--- Blocco di testo ---

L’estrazione e la lavorazione della biomassa (ad esempio le colture agricole e la silvicoltura) sono responsabili del 90% della perdita di biodiversità e dello stress idrico legati alla terra, nonché di un terzo delle emissioni di gas serra. Analogamente, l’estrazione e la lavorazione dei combustibili fossili, dei metalli e dei minerali non metallici (sabbia, ghiaia, argilla) rappresentano insieme il 35% delle emissioni globali.
La portata degli impatti legati al modo in cui le risorse materiali vengono estratte e lavorate per la nostra economia globale è spaventosa: causa oltre il 55% delle emissioni di gas serra, fino al 40% degli impatti sulla salute legati al particolato, e più del 90% della perdita totale di biodiversità legata all’uso del suolo, che è il perno di ecosistemi in salute e, dunque, della vita sulla Terra.

--- Compiti dell'esercizio ---
**A.** Riporta alla lettera il passo del testo sull'estrazione delle risorse da "La portata degli" a "vita sulla Terra.".
**B.** In base al testo sull'estrazione delle risorse, perché la portata degli impatti dovuti all'estrazione e alla lavorazione delle risorse materiali viene definita spaventosa?
**C.** Secondo il testo sull'estrazione delle risorse, quale quota delle emissioni globali deriva complessivamente dall'estrazione e dalla lavorazione di combustibili fossili, metalli e minerali non metallici?

--- Estratto della fonte ---
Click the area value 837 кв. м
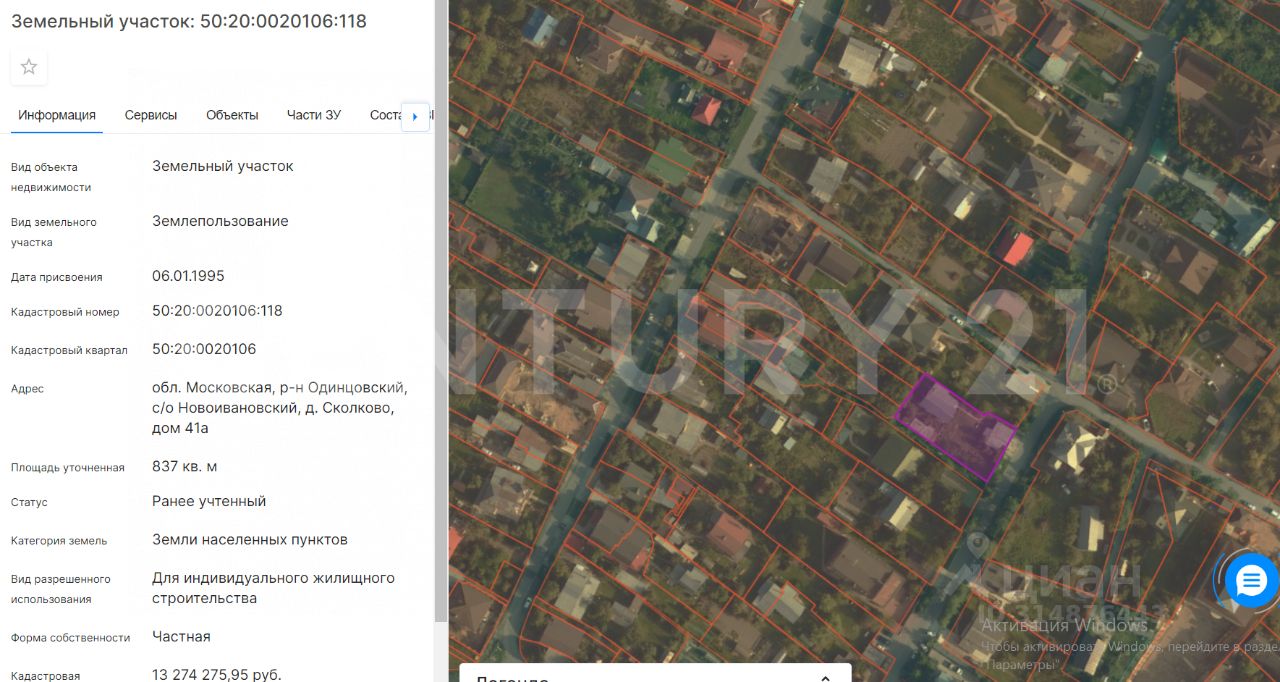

--- Risposte complete ---
**A.**
La portata degli impatti legati al modo in cui le risorse materiali vengono estratte e lavorate per la nostra economia globale è spaventosa: causa oltre il 55% delle emissioni di gas serra, fino al 40% degli impatti sulla salute legati al particolato, e più del 90% della perdita totale di biodiversità legata all’uso del suolo, che è il perno di ecosistemi in salute e, dunque, della vita sulla Terra.

**B.** La portata viene definita spaventosa perché l'estrazione e la lavorazione delle risorse materiali causano oltre il 55% delle emissioni di gas serra e fino al 40% degli impatti sulla salute legati al particolato. Causano inoltre più del 90% della perdita totale di biodiversità legata all'uso del suolo.

**C.** Insieme rappresentano il 35% delle emissioni globali.